## THE TASK
Print the stretch of the records from the line that contains "Given: Click the" through the line that contains "(x=488, y=476)", exactly as they appear, with both of those lines included.

(Interface element records)
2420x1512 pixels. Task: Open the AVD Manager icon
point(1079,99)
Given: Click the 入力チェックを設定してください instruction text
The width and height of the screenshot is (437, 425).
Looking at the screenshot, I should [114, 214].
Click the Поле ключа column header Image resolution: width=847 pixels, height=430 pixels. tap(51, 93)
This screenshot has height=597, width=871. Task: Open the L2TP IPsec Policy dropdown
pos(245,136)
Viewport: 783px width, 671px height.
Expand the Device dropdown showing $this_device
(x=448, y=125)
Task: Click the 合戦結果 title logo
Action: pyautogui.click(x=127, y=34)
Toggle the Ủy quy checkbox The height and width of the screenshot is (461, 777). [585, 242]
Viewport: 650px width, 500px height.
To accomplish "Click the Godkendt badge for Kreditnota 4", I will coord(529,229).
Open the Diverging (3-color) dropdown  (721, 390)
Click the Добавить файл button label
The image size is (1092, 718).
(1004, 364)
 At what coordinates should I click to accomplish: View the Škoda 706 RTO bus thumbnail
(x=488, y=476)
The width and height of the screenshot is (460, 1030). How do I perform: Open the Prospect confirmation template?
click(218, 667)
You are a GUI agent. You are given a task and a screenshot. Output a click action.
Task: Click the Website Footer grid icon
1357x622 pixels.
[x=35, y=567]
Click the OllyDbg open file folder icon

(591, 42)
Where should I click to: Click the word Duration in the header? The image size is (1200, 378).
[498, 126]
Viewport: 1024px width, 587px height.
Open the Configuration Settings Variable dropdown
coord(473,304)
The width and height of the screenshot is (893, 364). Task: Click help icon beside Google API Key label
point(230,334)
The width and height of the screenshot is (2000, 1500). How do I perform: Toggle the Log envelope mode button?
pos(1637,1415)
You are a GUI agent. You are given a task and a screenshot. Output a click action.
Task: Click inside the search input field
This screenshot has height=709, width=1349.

## TASK OUTPUT
Given: Click the 入力チェックを設定してください instruction text
The width and height of the screenshot is (437, 425).
Looking at the screenshot, I should [114, 214].
Click the Поле ключа column header Image resolution: width=847 pixels, height=430 pixels. tap(51, 93)
This screenshot has height=597, width=871. Task: Open the L2TP IPsec Policy dropdown
pos(245,136)
Viewport: 783px width, 671px height.
Expand the Device dropdown showing $this_device
(x=448, y=125)
Task: Click the 合戦結果 title logo
Action: pyautogui.click(x=127, y=34)
Toggle the Ủy quy checkbox The height and width of the screenshot is (461, 777). [585, 242]
Viewport: 650px width, 500px height.
To accomplish "Click the Godkendt badge for Kreditnota 4", I will coord(529,229).
Open the Diverging (3-color) dropdown  (721, 390)
Click the Добавить файл button label
The image size is (1092, 718).
(1004, 364)
 At what coordinates should I click to accomplish: View the Škoda 706 RTO bus thumbnail
(x=488, y=476)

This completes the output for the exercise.